作業依頼 1:
HER2陽性乳癌についての提示文を、「乳癌においては、HER2受容」から「療効果が高いことを示唆する。」まで、「強力な」を「重要な」に置き換えて書き直してもらえますか?
作業依頼 2:
HER2陽性乳癌についての提示文を、最後の文の後から続けて書いてもらえますか?

*** 提示文 ***

共催セミナー

 乳癌においては、HER2受容体が同定され、乳癌の15~25%がHER2陽性乳癌と分類される。現在では、HER2陽性乳癌か否かの判断は、乳癌の治療方針決定の第一歩となった。これまでの報告でHER2遺伝子増幅・HER2タンパク過剰発現は乳癌の強力な予後因子であることが分かっている。このことはすなわちHER2陽性乳癌に対しては抗HER2薬の治療効果が高いことを示唆する。

*** 提供資料 ***

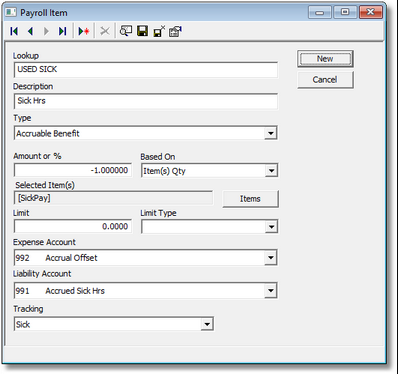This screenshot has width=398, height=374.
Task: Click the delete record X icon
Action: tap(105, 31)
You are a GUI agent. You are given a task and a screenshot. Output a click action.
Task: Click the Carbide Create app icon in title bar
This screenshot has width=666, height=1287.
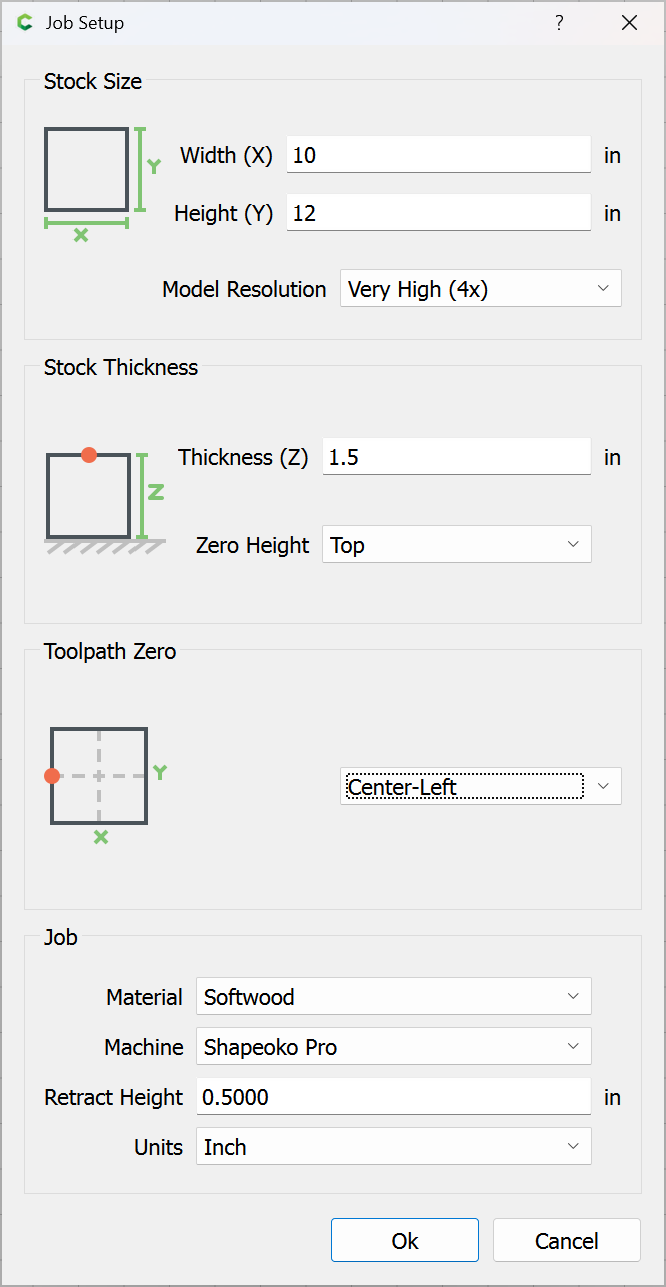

***

結果 1:
乳癌においては、HER2受容体が同定され、乳癌の15~25%がHER2陽性乳癌と分類される。現在では、HER2陽性乳癌か否かの判断は、乳癌の治療方針決定の第一歩となった。これまでの報告でHER2遺伝子増幅・HER2タンパク過剰発現は乳癌の重要な予後因子であることが分かっている。このことはすなわちHER2陽性乳癌に対しては抗HER2薬の治療効果が高いことを示唆する。

結果 2:
実臨床では浸潤性乳癌と診断されるとほぼ同時にHER2の情報が治療方針決定に影響を与える。手術のタイミングを左右することもある。HER2陽性乳癌において抗HER2薬は、術前化学療法、術後補助化学療法、転移再発期の乳癌薬物療法のすべての段階で、併用または単独で使用される。日本でトラスツズマブ(ハーセプチン®)が実際の医療現場で使われるようになったのは、今世紀になってからである。それに続いて多くのHER2を標的とした薬剤が使用されるようになり、無再発生存率、予後の改善が複数報告されている。もちろん早期のHER2陽性乳癌であっても一定数の再発イベントが発生していることを忘れてはならないが、抗HER2療法のアップデートによりサバイバーが増加している。今回はこのような抗HER2療法を振り返り、そして治療中の患者のQOLや治療後のサバイバーシップにも少し触れたい。